Liberalism: The Classical Tradition
- First edition (German)
- Author: Ludwig von Mises
- Original title: Liberalismus
- Translator: Ralph Raico
- Language: German
- Subject: Classical liberalism, Property
- Publisher: Gustav Fischer Verlag, Liberty Fund
- Publication date: 1927
- Publication place: Weimar Germany
- Published in English: 1962
- Pages: 175 (1927 edition) / 171 (1962 and 2005 editions) / 207 (others)
- OCLC: 473936839

= Liberalism (book) =

1927 book by Ludwig von Mises

Liberalism (original German title: Liberalismus) is a book by Austrian School economist and libertarian thinker Ludwig von Mises, containing economic analysis and indicting critique of socialism. It was first published in 1927 by Gustav Fischer Verlag in Jena and defending classical liberal ideology based on individual property rights. Starting from the principle of private property, Mises shows how the other classical liberal freedoms follow from property rights and argues that liberalism free of government intervention is required to promote peace, social harmony and the general welfare.
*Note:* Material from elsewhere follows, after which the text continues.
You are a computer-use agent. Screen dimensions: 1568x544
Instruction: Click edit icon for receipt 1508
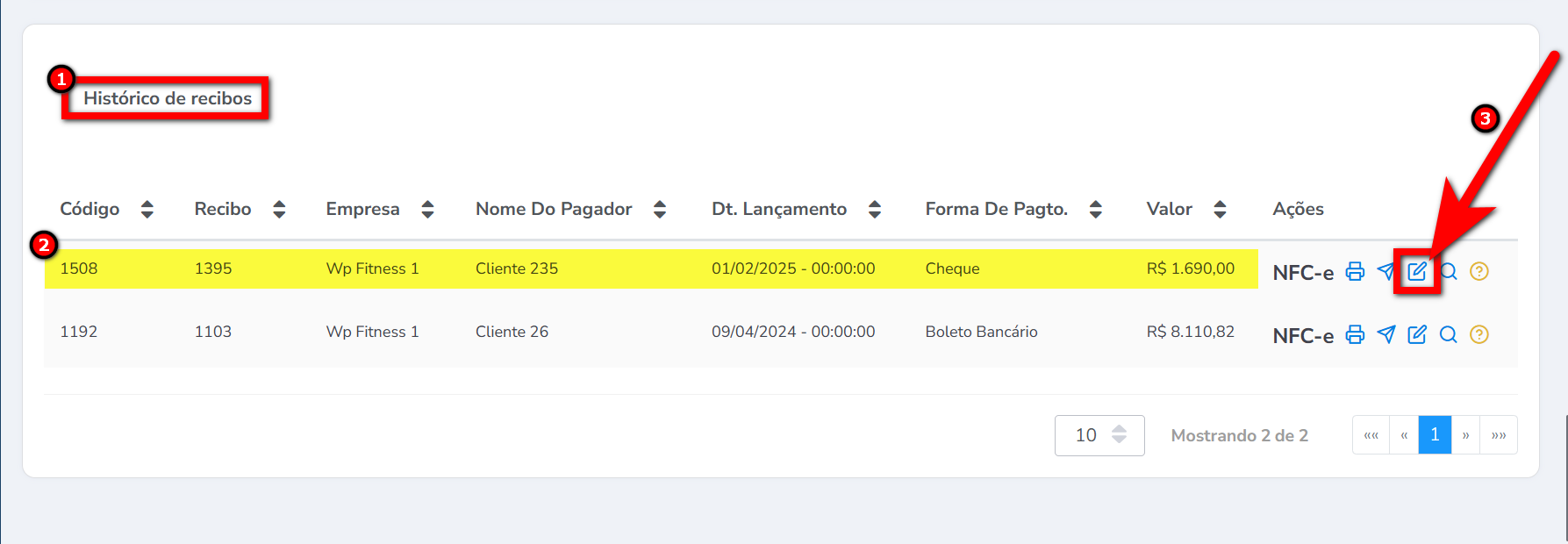click(x=1417, y=271)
The book was translated into English by a student of Mises, Ralph Raico, but its first English edition in 1962 was titled The Free and Prosperous Commonwealth rather than Liberalism, as Mises thought that the literal translation would create confusion because the term liberalism after the New Deal and especially in the 1960s became widely used in the United States to refer to a centre-left politics that supports degrees of government intervention, in opposition to Mises' central premise. The English translation was made available online by the Ludwig von Mises Institute in 2000.

==Publication history==

===In German===
- Ludwig von Mises, Liberalismus. Jena: Gustav Fischer Verlag, 1927.
- Ludwig von Mises, Liberalismus. Sankt Augustin: Academia Verlag, 1993. ISBN 3-88345-428-1.

===In English===
The book was translated into English by Ralph Raico.
- Ludwig von Mises, The Free and Prosperous Commonwealth: An Exposition of the Ideas of Classical Liberalism. Princeton, Van Nostrand, 1962
- Ludwig von Mises, Liberalism, a Socio-Economic Exposition (Studies in economic theory). Mission, KS: Sheed Andrews and McMeel, 1978. ISBN 0-8362-5106-7.
- Ludwig von Mises, Liberalism: In The Classical Tradition. Irvington-on-Hudson, NY: Foundation for Economic Education – San Francisco: Cobden Press, 1985. ISBN 0-930439-23-6.
- Ludwig von Mises, Liberalism: The Classical Tradition. Irvington-on-Hudson, NY: Foundation for Economic Education, 1996. ISBN 1-57246-022-9.
- Ludwig von Mises, Liberalism: The Classical Tradition. Indianapolis: Liberty Fund, 2005. ISBN 0-86597-586-8.

===Reviews===
- Lemberger, J. (1928). "Liberalismus. by Ludwig Mises"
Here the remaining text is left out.